Good leather has a beautiful surface, and may sometimes be got of a fine colour. The binder may often wish to show this surface and colour, and to restrict his decoration to small portions of the cover, and this quite rightly, he aiming at, and getting, a totally different effect than that got by all-over patterns. Both methods are right if well done, and both methods can equally be vulgarised if badly done.

A much debated question is, how far the decoration of a binding should be influenced by the contents of the book? A certain appropriateness there should be, but as a general thing, if the binder aims at making the cover beautiful, that is the best he can do.

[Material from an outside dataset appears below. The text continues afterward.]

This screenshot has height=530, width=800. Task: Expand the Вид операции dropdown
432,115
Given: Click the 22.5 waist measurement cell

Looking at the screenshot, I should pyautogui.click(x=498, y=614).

The hints given for designing are not intended to stop the development of the student’s own ideas, but only to encourage their development on right lines.

There should be a certain similarity of treatment between the general get-up of a book and its binding. It is a great pity that printers and binders have drifted so far apart; they are, or should be, working for one end, the production of a book, and some unity of aim should be evident in the work of the two.

The binding of manuscripts and early printed books should be strong and simple. It should be as strong and durable as the original old bindings, and, like them, last with reasonable care for four hundred years or more. To this end the old bindings, with their stout sewing cord, wooden boards, and clasps, may be taken as models.

The question is constantly asked, especially by women, if a living can be made by setting up as bookbinders. Cheap binding can most economically be done in large workshops, but probably the best bindings can be done more satisfactorily by binders working alone, or in very small workshops.

If any one intends to set up as a bookbinder, doing all the work without help, it is necessary to charge very high prices to get any adequate return after the working expenses have been paid. In order to get high prices, the standard of work must be very high; and in order to attain a high enough standard of work, a very thorough training is necessary. It is desirable that any one hoping to make money at the craft should have at least a year’s training in a workshop where good work is done, and after that, some time will be spent before quite satisfactory work can be turned out rapidly enough to pay, supposing that orders can be obtained or the books bound can be sold.

There are some successful binders who have had less than a year’s training, but they are exceptional. Those who have not been accustomed to manual work have usually, in addition to the necessary skill, to acquire the habit of continuous work. Bookbinding seems to offer an opening for well-educated youths who are willing to serve an apprenticeship in a good shop, and who have some small amount of capital at their command.

In addition to the production of decorated bindings, there is much to be done by specialising in certain kinds of work requiring special knowledge. Repairing and binding early printed books and manuscripts, or the restoration of Parish Registers and Accounts, may be suggested.